Special Olympics World Games – Experiencing inclusion first hand
The Special Olympics World Games are the largest inclusive sporting event in the world. Every four years, thousands of athletes living with disabilities compete with and against each other. Many volunteers contribute to the success of the event. This year, a team from thyssenkrupp was among them. As volunteers, Udo Petrack, Patrick Rack and Jana Eisenhuth-Krohm experienced the event first-hand and provided active support in catering for five days. A unique experience from which they took lots of inspiration for their inclusion work at thyssenkrupp.
From 17th to 25th June 2023, the Special Olympics World Games took place in Germany for the first time. Every two years, the international event is an exuberant, cheerful and colourful celebration of sport and social participation for people with disabilities. Three thyssenkrupp colleagues were also on site as volunteers.
Like the Paralympics, the Special Olympics are also recognized by the International Olympic Committee (IOC). However, the two events differ in essential points: Only people with mental or multiple disabilities can take part in the Special Olympics, while competitive athletes with physical disabilities compete in the Paralympics. In addition, there are further differences in the sporting philosophy: at the Special Olympics, for example, no one can be excluded due to a lack of sporting performance. Instead of an exclusionary qualification procedure, the athletes are simply entered into performance classes that are suitable for them and enable fair competition. Personal best performances are considered top performances.
Supporting the Special Olympics as a volunteer
Supporting the Special Olympics as a volunteer
"On the pitch, in the audience and at the catering – everywhere there was an incredibly exuberant, appreciative and motivating atmosphere," says Udo Petrack enthusiastically. The representative for the severely disabled at thyssenkrupp Automotive Body Solutions and his SBV colleague Patrick Rack as well as the representative for the severely disabled at thyssenkrupp Dynamic Components Jana Eisenhuth-Krohm were three of a total of 18,000 volunteers in Berlin in June.
"Under the motto #UnbeatableTogether, people with and without disabilities work together in tandem teams on and off the field at the Special Olympics, supporting each other and taking over from each other when they run out of steam," explain the thyssenkrupp volunteers, adding enthusiastically: "This kind of cooperation is practiced inclusion. And that's exactly where we want to be at thyssenkrupp." In addition to the goal of helping, informing themselves and showing that thyssenkrupp values inclusion and is actively committed to it, it was precisely this kind of impetus that the three experts hoped to gain from their voluntary assignment.

▸ **TASK BRIEF**
In the Special Olympics article, why are athletes entered into performance classes instead of going through a qualification procedure? Answer in one to three sentences.

▸ **INPUT DATA**
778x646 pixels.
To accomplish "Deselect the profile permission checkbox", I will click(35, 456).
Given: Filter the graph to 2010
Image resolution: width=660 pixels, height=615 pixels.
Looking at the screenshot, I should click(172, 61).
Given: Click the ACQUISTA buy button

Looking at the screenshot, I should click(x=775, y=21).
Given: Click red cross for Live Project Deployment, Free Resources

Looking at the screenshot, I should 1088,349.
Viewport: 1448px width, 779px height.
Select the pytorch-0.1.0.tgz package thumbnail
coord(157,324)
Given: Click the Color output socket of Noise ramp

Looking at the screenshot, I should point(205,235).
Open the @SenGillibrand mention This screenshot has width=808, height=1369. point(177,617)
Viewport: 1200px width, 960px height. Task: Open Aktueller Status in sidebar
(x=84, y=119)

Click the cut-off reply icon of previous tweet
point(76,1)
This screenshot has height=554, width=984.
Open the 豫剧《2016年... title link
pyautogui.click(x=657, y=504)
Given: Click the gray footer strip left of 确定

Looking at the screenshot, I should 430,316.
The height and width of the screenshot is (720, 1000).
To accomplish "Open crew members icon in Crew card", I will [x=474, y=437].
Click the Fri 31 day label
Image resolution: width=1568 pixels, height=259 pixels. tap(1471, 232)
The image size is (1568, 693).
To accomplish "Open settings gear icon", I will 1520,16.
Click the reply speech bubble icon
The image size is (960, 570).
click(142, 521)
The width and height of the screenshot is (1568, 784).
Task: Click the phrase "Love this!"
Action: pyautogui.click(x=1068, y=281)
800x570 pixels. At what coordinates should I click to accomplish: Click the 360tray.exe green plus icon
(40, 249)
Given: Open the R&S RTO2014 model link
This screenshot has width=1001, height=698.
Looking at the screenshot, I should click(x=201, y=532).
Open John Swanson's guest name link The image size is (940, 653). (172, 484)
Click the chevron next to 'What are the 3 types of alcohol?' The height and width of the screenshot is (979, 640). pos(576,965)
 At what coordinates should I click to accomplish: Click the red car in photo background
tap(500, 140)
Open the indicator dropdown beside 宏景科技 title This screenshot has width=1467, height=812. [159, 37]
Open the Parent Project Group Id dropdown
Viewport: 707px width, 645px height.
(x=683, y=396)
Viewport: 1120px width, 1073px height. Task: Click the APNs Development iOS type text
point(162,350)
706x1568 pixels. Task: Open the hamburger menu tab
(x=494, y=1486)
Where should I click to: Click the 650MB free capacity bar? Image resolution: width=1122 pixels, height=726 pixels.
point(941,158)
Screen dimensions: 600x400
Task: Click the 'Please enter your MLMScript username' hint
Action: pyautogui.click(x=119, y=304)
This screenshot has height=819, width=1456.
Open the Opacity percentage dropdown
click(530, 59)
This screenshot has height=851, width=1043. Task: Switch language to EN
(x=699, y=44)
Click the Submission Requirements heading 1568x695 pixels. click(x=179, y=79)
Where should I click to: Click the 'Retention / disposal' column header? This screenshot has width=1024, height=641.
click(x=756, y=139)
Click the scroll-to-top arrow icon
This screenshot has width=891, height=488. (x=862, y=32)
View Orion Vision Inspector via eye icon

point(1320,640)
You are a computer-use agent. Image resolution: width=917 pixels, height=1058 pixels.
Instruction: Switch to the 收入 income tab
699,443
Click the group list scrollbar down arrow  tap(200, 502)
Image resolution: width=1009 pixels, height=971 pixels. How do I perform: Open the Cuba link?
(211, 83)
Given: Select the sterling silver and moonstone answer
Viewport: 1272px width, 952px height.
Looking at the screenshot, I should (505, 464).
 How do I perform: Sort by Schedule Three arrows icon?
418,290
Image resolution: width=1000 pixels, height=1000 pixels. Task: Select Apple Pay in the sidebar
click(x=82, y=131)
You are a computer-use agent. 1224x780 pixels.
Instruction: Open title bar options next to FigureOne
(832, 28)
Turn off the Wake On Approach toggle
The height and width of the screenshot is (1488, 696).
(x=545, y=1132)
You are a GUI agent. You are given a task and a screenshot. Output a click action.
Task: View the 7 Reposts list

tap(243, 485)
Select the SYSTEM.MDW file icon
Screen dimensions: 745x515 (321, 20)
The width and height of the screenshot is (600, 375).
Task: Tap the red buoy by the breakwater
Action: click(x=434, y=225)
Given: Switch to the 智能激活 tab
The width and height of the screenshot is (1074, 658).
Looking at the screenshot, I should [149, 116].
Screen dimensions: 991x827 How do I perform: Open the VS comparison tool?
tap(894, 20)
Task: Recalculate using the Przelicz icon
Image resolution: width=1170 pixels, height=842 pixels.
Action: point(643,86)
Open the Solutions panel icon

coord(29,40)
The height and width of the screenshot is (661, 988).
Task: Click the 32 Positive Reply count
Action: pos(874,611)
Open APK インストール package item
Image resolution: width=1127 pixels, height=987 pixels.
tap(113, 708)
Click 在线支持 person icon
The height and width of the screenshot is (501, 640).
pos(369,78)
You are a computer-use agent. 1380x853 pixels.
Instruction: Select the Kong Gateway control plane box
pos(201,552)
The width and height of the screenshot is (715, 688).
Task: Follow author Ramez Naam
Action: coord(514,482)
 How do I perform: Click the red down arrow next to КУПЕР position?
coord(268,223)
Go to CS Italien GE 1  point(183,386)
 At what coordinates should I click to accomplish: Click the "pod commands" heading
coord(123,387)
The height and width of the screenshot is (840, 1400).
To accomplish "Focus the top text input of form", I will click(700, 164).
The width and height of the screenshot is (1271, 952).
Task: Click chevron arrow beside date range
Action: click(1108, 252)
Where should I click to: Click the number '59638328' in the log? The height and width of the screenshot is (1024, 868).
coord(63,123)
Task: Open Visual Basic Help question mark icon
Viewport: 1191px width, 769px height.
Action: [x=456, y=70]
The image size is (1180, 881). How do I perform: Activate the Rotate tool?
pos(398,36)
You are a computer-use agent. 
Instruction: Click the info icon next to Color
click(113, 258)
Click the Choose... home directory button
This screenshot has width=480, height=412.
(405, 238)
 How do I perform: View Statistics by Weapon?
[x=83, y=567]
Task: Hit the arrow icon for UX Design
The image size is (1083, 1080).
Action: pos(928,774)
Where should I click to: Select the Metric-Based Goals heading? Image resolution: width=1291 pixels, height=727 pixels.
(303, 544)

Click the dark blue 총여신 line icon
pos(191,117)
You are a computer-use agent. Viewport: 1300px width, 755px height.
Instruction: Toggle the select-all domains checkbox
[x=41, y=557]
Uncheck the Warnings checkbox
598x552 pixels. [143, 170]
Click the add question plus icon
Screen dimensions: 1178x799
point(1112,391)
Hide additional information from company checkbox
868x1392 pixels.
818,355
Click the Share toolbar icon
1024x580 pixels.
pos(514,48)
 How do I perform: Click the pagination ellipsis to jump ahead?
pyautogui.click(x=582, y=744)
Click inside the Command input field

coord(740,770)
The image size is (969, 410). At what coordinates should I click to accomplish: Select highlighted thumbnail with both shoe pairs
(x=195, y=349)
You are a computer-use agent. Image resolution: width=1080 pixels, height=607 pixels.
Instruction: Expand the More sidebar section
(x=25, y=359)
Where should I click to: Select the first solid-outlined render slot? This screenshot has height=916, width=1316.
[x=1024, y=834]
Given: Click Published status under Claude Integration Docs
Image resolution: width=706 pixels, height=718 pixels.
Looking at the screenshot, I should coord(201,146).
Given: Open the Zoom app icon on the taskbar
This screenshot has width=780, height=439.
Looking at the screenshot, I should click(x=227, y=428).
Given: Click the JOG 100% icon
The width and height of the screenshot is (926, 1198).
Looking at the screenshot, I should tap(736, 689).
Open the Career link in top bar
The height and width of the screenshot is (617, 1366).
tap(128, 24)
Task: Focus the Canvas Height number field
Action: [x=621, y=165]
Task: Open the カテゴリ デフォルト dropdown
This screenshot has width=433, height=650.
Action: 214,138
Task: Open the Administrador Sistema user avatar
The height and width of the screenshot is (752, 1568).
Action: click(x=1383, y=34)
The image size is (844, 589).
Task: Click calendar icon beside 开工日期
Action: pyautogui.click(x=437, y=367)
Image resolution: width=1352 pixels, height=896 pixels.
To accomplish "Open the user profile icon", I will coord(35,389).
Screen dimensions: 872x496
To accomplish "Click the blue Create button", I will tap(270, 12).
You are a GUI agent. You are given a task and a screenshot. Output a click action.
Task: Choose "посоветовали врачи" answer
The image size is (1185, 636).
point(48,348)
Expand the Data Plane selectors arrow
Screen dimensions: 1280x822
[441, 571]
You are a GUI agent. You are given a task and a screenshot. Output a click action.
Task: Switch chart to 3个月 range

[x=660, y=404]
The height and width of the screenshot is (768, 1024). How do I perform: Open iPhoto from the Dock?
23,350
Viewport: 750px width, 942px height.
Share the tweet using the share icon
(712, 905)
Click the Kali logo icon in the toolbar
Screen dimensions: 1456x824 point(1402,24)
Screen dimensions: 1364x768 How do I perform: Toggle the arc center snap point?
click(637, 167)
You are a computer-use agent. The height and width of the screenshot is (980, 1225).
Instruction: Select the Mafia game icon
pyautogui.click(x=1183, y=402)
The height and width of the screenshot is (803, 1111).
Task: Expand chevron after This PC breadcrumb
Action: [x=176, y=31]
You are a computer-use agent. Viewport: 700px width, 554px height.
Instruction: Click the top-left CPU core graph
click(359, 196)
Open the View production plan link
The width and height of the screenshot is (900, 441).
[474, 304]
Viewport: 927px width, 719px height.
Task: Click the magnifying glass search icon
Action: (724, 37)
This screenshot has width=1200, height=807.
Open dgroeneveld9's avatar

▸ **ANSWER FOR THE TASK**
At the Special Olympics, no one can be excluded for a lack of sporting performance, so an exclusionary qualification procedure is not used. Instead, athletes are placed in performance classes that suit them and enable fair competition.